I have managed to measure the frequency response of my PB12+/2 using REW and in my room, the response is pretty bad with a very strong bias towards the low end of the spectrum (20hz to 45hz) and I have quite a big dip at 53hz - cross-over is set at 80hz.

My rectangle-shaped room is pretty small measuring at only 1600 cu ft so placement of the sub is very limited. The dip at 53hz is there regardless of what I have the subs phase at and I was wondering if it was possible to bring everything down so that it is in-line with the dip i.e it doesn't become a dip any more.

Or would it be safe to use a 10dB boost at 53hz without any detrimental effect on the sub?

Any help would be much appreciated.

Thanks


----------



## brucek (Apr 11, 2006)

Turn off your mains, so we can see the sub by itself......

The dip at 53Hz is not a problem and not likely noticeable.

It's the mountain from 20Hz to 50Hz that you should be concerned about. Yikes. Bring it down to the target.

brucek


----------



## Wayne A. Pflughaupt (Apr 13, 2006)

> I was wondering if it was possible to bring everything down so that it is in-line with the dip i.e it doesn't become a dip any more.

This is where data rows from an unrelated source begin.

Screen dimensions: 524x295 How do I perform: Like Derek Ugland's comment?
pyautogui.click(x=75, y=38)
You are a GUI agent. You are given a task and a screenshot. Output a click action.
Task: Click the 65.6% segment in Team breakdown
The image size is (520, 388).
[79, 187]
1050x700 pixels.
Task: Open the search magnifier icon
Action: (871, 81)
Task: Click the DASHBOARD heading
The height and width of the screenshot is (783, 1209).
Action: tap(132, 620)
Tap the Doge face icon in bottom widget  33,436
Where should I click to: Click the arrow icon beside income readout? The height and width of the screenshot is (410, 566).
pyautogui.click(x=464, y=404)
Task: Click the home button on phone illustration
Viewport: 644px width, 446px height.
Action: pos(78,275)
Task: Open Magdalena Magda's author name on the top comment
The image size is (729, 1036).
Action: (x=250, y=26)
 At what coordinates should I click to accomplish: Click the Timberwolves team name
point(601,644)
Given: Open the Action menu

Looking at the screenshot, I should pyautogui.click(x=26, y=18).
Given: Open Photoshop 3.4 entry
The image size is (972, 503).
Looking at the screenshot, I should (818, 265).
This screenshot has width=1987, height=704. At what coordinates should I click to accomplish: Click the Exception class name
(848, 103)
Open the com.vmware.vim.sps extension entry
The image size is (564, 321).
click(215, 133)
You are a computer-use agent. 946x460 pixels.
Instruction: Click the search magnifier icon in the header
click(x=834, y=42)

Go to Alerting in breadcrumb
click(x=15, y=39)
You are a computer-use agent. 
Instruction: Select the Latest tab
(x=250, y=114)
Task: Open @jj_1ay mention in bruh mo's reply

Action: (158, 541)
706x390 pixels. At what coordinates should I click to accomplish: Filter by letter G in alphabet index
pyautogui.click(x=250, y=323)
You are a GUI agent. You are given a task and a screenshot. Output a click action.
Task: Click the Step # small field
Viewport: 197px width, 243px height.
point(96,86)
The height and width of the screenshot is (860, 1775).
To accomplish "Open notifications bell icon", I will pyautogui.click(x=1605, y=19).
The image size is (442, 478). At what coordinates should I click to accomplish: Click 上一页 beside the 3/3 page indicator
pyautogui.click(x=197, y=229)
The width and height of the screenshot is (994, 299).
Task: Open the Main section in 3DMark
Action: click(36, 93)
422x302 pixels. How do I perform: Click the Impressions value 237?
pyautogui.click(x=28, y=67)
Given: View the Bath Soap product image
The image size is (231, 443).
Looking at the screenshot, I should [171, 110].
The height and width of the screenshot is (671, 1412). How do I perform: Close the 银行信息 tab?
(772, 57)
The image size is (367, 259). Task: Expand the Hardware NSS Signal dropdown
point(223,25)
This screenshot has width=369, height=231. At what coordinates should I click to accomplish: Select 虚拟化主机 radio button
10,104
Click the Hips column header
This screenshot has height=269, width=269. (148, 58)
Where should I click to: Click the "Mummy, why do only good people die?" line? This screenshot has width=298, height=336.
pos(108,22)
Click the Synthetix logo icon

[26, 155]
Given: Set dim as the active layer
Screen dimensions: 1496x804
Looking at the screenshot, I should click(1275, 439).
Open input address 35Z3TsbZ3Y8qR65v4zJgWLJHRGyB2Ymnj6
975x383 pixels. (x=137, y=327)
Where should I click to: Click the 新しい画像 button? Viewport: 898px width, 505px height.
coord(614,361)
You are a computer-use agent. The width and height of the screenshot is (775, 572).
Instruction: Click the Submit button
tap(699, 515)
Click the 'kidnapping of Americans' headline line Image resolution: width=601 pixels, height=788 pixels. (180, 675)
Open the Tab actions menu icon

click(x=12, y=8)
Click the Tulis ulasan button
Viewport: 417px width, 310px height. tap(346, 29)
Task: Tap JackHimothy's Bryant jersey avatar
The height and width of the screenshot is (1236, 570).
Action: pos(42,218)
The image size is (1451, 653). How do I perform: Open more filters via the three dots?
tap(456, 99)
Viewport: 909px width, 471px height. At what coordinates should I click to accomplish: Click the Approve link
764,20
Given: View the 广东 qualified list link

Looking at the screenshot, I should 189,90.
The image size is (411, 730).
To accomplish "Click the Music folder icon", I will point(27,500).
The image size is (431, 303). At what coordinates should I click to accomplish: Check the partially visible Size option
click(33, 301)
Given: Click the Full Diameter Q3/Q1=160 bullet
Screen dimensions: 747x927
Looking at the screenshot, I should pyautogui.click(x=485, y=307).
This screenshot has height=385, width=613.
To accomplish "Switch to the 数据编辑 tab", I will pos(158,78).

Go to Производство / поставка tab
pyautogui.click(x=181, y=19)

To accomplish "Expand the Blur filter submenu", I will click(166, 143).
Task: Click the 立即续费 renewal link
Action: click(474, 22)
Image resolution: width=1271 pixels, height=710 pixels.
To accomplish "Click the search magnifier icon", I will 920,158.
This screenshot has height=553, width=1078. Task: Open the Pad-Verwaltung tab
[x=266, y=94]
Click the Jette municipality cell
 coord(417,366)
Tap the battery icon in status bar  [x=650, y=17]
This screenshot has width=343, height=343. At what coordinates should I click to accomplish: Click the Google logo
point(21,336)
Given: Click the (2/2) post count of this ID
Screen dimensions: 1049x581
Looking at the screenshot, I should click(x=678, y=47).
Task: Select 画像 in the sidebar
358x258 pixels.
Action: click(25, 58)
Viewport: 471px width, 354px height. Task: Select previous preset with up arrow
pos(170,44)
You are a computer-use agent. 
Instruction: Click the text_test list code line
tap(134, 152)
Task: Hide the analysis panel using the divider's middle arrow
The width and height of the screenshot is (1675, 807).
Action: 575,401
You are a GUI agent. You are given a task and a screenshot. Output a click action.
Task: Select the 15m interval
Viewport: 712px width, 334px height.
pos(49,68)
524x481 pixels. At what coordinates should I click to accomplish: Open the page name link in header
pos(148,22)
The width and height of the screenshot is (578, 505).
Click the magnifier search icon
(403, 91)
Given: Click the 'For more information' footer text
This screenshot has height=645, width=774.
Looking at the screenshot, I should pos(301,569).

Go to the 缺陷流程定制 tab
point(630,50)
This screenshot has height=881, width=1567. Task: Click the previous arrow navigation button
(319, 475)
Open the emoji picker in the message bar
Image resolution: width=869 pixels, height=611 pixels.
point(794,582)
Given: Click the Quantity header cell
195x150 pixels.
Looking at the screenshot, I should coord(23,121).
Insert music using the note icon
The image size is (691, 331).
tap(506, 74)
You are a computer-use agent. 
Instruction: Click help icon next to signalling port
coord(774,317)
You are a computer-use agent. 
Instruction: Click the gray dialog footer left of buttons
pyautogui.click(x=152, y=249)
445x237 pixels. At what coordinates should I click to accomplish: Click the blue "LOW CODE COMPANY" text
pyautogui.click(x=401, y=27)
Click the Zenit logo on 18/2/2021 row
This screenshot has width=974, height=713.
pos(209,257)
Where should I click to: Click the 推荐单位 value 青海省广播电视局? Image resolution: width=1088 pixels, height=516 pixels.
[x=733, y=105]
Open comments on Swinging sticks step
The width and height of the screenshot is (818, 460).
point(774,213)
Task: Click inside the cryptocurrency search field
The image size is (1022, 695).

As soon as you turn your sub up to account for the *~35 dB loss*  it may come right back. 

Not to mention, we’ve seen here that such drastic cutting can cause other problems. For instance, you could end up with too low a level to drive your sub to its maximum output. Or get substantially increased noise from having to turn the sub’s gain up so high to compensate.

This is probably going to be difficult if not impossible curve to equalize. The “distance” between your relative low area between 60-100 Hz and the peak at 39 Hz is just too great. I suggest trying other locations, such as a corner, if that’s not where it is now.

Regards,
Wayne


----------



## brucek (Apr 11, 2006)

> This is probably going to be difficult if not impossible curve to equalize


Yeah. I'd like to see his sub only though to get a better idea of what we're looking at. He may have to move the sub to get a more reasonable response.....

brucek


----------



## Guest (May 12, 2007)

Wayne A. Pflughaupt said:


> As soon as you turn your sub up to account for the *~35 dB loss*  it may come right back.
> 
> Not to mention, we’ve seen here that such drastic cutting can cause other problems. For instance, you could end up with too low a level to drive your sub to its maximum output. Or get substantially increased noise from having to turn the sub’s gain up so high to compensate.
> 
> ...


Hi, 

I have measured the subs frequency-response around different parts of the room but there is always a big boost from 20hz to around 45hz. The only place where the response was more even was when I measured at the center of the room, however due to the small size of the room, it would be impossible to move the seating possition there.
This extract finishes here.